Crystal structure of MarE C280S in complex with cyanide bound heme and its native substrate, beta-methyl-L-tryptophan

9CA3 の概要

• エントリーDOI: 10.2210/pdb9ca3/pdb
• 分子名称: Tryptophan 2,3-dioxygenase, PROTOPORPHYRIN IX CONTAINING FE, CYANIDE ION, ... (5 entities in total)
• 機能のキーワード: heme-dependent aromatic oxygenase, hdao, heme, cyanide, beta-methyl-l-tryptophan, oxidoreductase
• 由来する生物種: Streptomyces sp. B9173
• タンパク質・核酸の鎖数: 4
• 化学式量合計: 131529.76

構造登録者

Shin, I.,Liu, A. (登録日: 2024-06-16, 公開日: 2025-04-02)

主引用文献

Shin, I.,Nguyen, R.C.,Montoya, S.R.,Liu, A.
Structural insights into 2-oxindole-forming monooxygenase MarE: Divergent architecture and substrate positioning versus tryptophan dioxygenases.
J.Biol.Chem., 301:108241-108241, 2025

PubMed Abstract: MarE, a heme-dependent enzyme, catalyzes a unique 2-oxindole-forming monooxygenation reaction from tryptophan metabolites. To elucidate its enzyme-substrate interaction mode, we present the first X-ray crystal structures of MarE in complex with its prime substrate, (2S,3S)-β-methyl-l-tryptophan and cyanide at 1.89 Å resolution as well as a truncated yet catalytically active version in complex with the substrate at 2.45 Å resolution.

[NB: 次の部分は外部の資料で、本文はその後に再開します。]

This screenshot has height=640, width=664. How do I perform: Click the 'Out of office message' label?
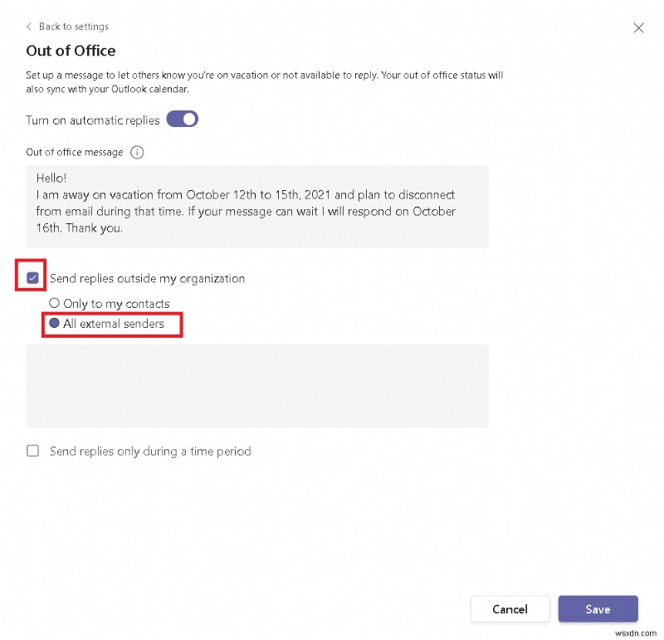pyautogui.click(x=75, y=153)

These structures establish MarE as a member of the heme-dependent aromatic oxygenase (HDAO) superfamily and reveal its evolutionary link to indoleamine 2,3-dioxygenase (IDO) and tryptophan 2,3-dioxygenase (TDO). While MarE adopts a global structure resembling the homotetrameric TDO, it features a simplified α6 helix compared to TDO's more elaborate αE and αH helices with additional αF and αG regions. Despite differing oxygen activation outcomes, MarE shares a substrate binding mode similar to IDO and TDO, with the indole nitrogen of its substrate oriented toward the heme iron in the ternary cyano complex, interacting with His55. The substrate's carboxylate group engages Arg118, with mutational studies confirming the roles of these residues in substrate binding. However, the second-sphere interactions with the substrate's α-amino nitrogen differ between MarE and TDO, and the substrate's orientation in the binary complex remains ambiguous due to two possible conformations. Notably, TDO features an extensive hydrogen-bonding network around the heme propionate below the heme plane, which is absent in MarE, suggesting mechanistic differences. These structural insights lay a foundation for further mechanistic studies, particularly for understanding how heme-dependent enzymes oxygenate tryptophan-derived metabolites.

PubMed: 39880093
DOI: 10.1016/j.jbc.2025.108241

実験手法

X-RAY DIFFRACTION (1.89 Å)